The following is the video and text of the convocation speech delivered by Firdaus Kharas after receiving an honorary Doctor of Laws degree from Carleton University on June 11, 2015.

 

Ottawa, Ontario
June 11, 2015

By Firdaus Kharas, BA, MA, LLD, DHum

Mr. Chancellor, Mr. Chair of the Board, Madam President, Honored Guests, and the most important people here today, Graduands:

I am deeply touched and humbled by this very high honor. I would like to thank the Senate of Carleton and Dr. Runte very much for this honorary degree, which I shall cherish for the rest of my life. This recognition is not just for me but is shared by many people, including a thousand volunteers, who have joined with me in a quest to better the human condition using mass communications.

This is a celebration not of which jobs I’ve had but of who I am. Who I am is who you can be. Let me explain.

Today is a major milestone in my journey, a journey marked with successes and failures, a journey that has taken me from India to the United States to Canada. It is not a path that has always been clear to outsiders but has always been clear to me.

For better or for worse, it is a life filled with trying to prove what others say can’t be done, can be done; to being out in front as a disrupter; to continually reaching beyond my grasp; to fulfilling my dreams.

Convocation speech. Photo by Nicholas Kharas.

Convocation speech. Photo by Nicholas Kharas.

When I told people 20 years ago I was going to start what I called a “hybrid company” using proceeds from for-profit media projects to fund non-profit media for social change across many cultures and that I would give away my work for free, more than one accountant and international affairs expert gave me a highly quizzical look! Today there are hundreds of thousands of companies combining profit with doing good and you studied them as ‘social enterprises’.

So today if you’re feeling a little left out or you’re a bit of a maverick or you’re passionate about something that isn’t readily understood or embraced by those around you, don’t worry – your originality and tenacity might be enough to get you back here in 35 years to receive an honorary doctorate!

When I was quite small, perhaps eight, I was taken to meet Mother Teresa, who was then unknown outside of my birthplace, Calcutta. The image of Mother Teresa working in a huge room with the poorest of the poor dying on cots is still etched in my mind as if it were just yesterday. Looking back, I know I grasped then the importance of living and working outside of one’s comfort zone for the benefit of others.

It manifested itself later in Bombay when my best friend and I taught in a slum every Saturday to whomever attended. We taught whatever we were learning at the time in our very elite high school. Our school was not very far physically from the slum but was light-years away in every other aspect.

From India I went to study in Pennsylvania, from where I first visited Carleton in 1977 while still an under-graduate student. At that time the Director of the Norman Paterson School of International Affairs was Dr. John Sigler. During the course of a fairly brief conversation, he persuaded me to apply to Carleton, offering a full scholarship. That conversation with John Sigler changed my life and I am forever deeply grateful to him. I want to mark today with deep respect and tribute for him.

It turned out to be not just a matter of spending a couple of years in Ottawa getting a degree: I subsequently settled down here and had a family. Yesterday my son received his second degree from Carleton and tomorrow my daughter will graduate from the University of Ottawa.

[Text and item location entries]

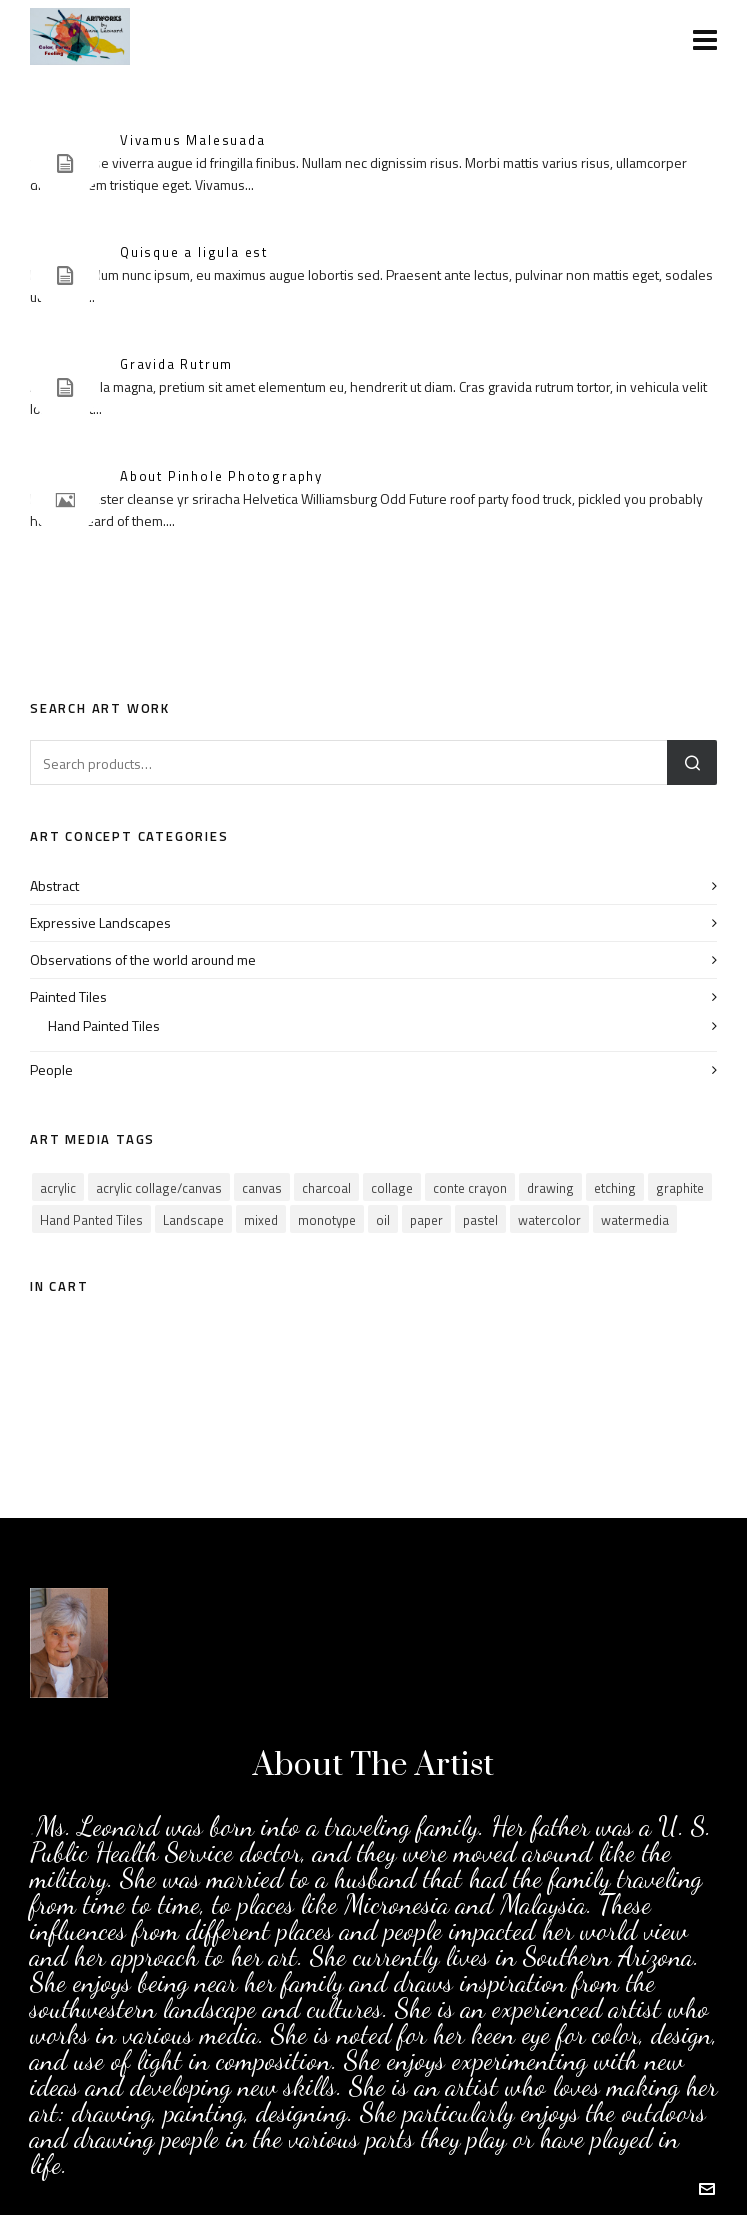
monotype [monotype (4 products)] (327, 1220)
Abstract (54, 885)
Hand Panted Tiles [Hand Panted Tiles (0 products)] (91, 1220)
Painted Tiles (68, 996)
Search (692, 762)
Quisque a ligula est (194, 252)
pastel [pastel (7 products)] (480, 1220)
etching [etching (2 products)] (615, 1188)
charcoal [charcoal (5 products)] (326, 1188)
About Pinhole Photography (221, 476)
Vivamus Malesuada (193, 140)
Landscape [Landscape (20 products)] (193, 1220)
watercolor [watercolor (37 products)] (549, 1220)
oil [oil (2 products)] (383, 1220)
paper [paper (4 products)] (426, 1220)
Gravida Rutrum (176, 364)
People (51, 1069)
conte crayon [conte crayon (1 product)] (470, 1188)
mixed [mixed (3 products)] (261, 1220)
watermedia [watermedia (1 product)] (635, 1220)
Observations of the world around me (143, 959)
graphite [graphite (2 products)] (680, 1188)
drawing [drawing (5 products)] (550, 1188)
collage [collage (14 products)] (392, 1188)
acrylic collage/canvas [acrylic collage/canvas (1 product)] (159, 1188)
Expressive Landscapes (100, 922)
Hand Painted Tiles (104, 1025)
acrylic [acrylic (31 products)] (58, 1188)
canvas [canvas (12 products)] (262, 1188)
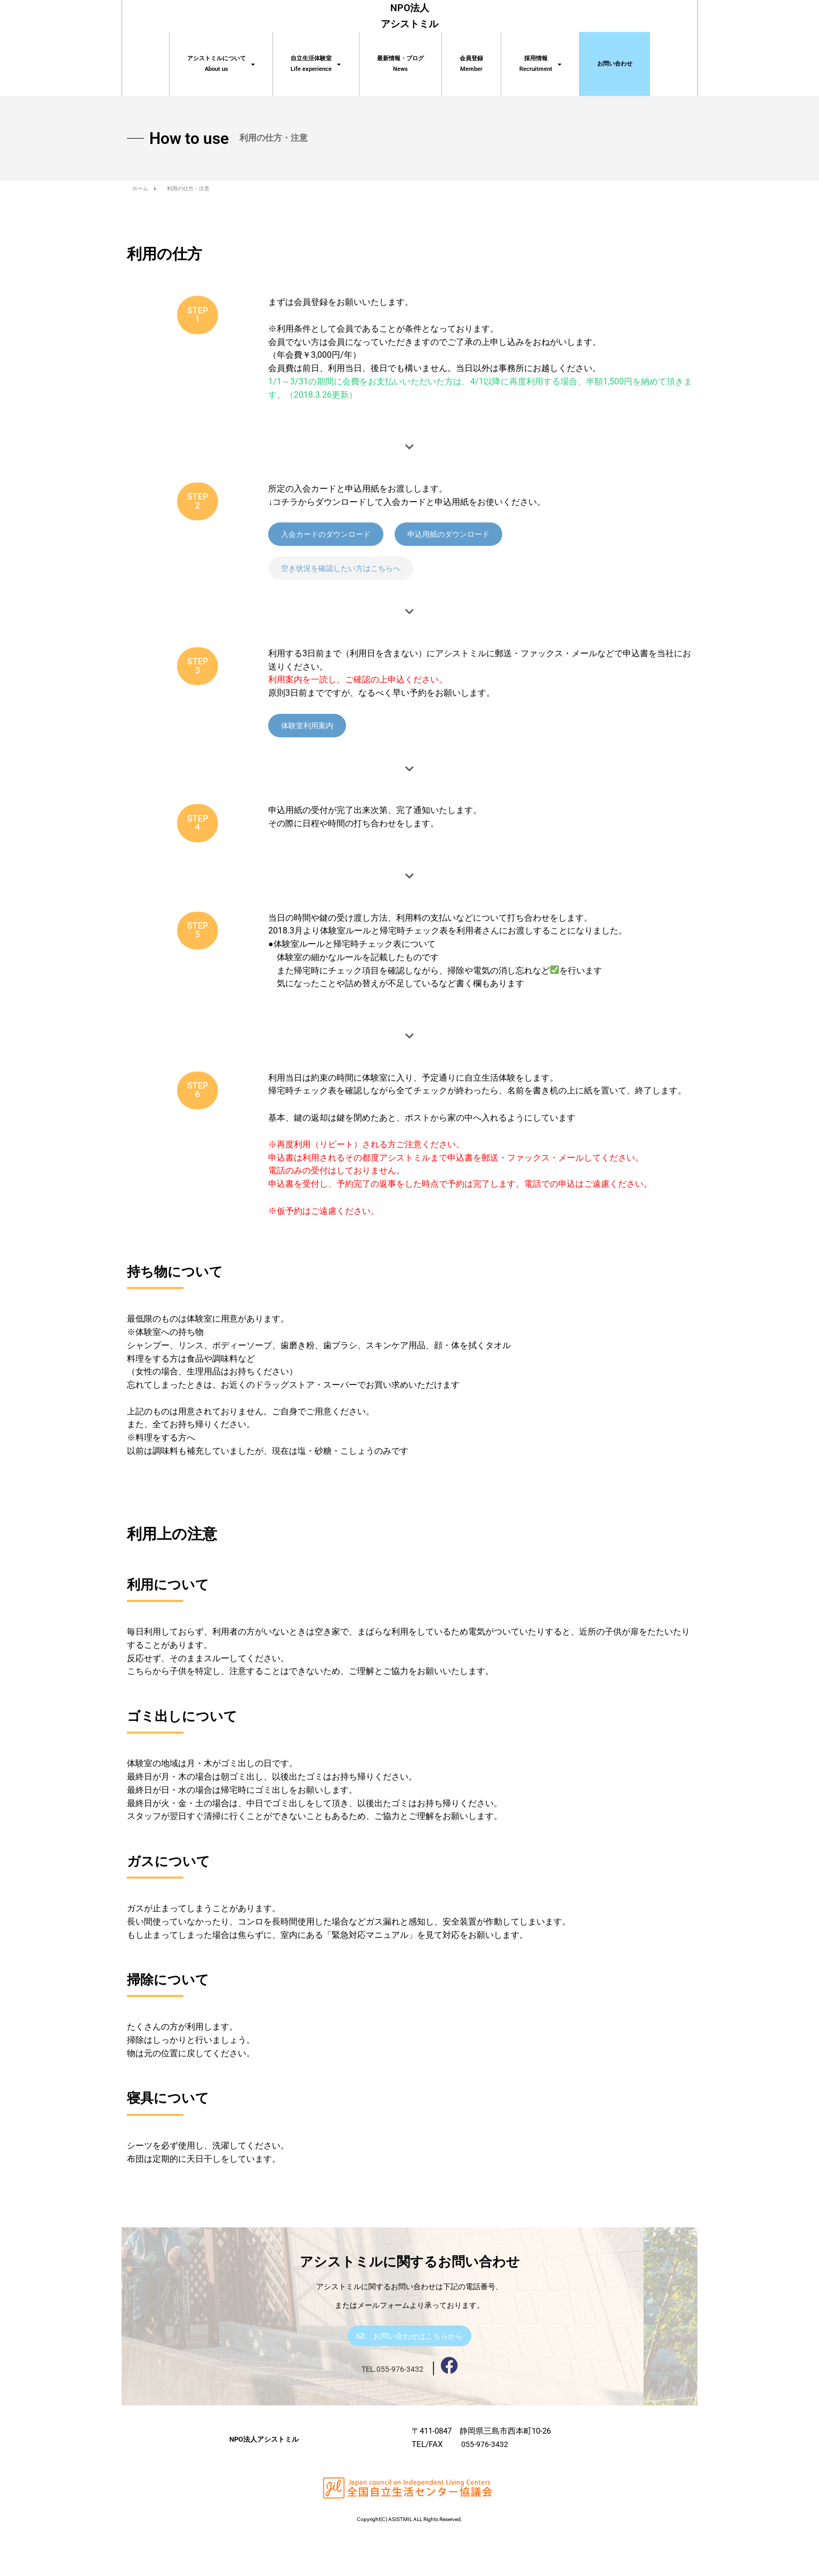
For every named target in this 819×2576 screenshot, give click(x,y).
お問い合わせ (614, 63)
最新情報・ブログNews (400, 64)
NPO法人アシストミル (263, 2480)
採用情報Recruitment (540, 64)
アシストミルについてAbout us (221, 64)
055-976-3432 (484, 2486)
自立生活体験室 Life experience (316, 64)
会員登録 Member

THE TASK:
Please return the passage of the convocation speech starting at "I am deeply" and ending at "Let me explain.", copied word for word.

RESPONSE TO THIS TASK:
I am deeply touched and humbled by this very high honor. I would like to thank the Senate of Carleton and Dr. Runte very much for this honorary degree, which I shall cherish for the rest of my life. This recognition is not just for me but is shared by many people, including a thousand volunteers, who have joined with me in a quest to better the human condition using mass communications.

This is a celebration not of which jobs I’ve had but of who I am. Who I am is who you can be. Let me explain.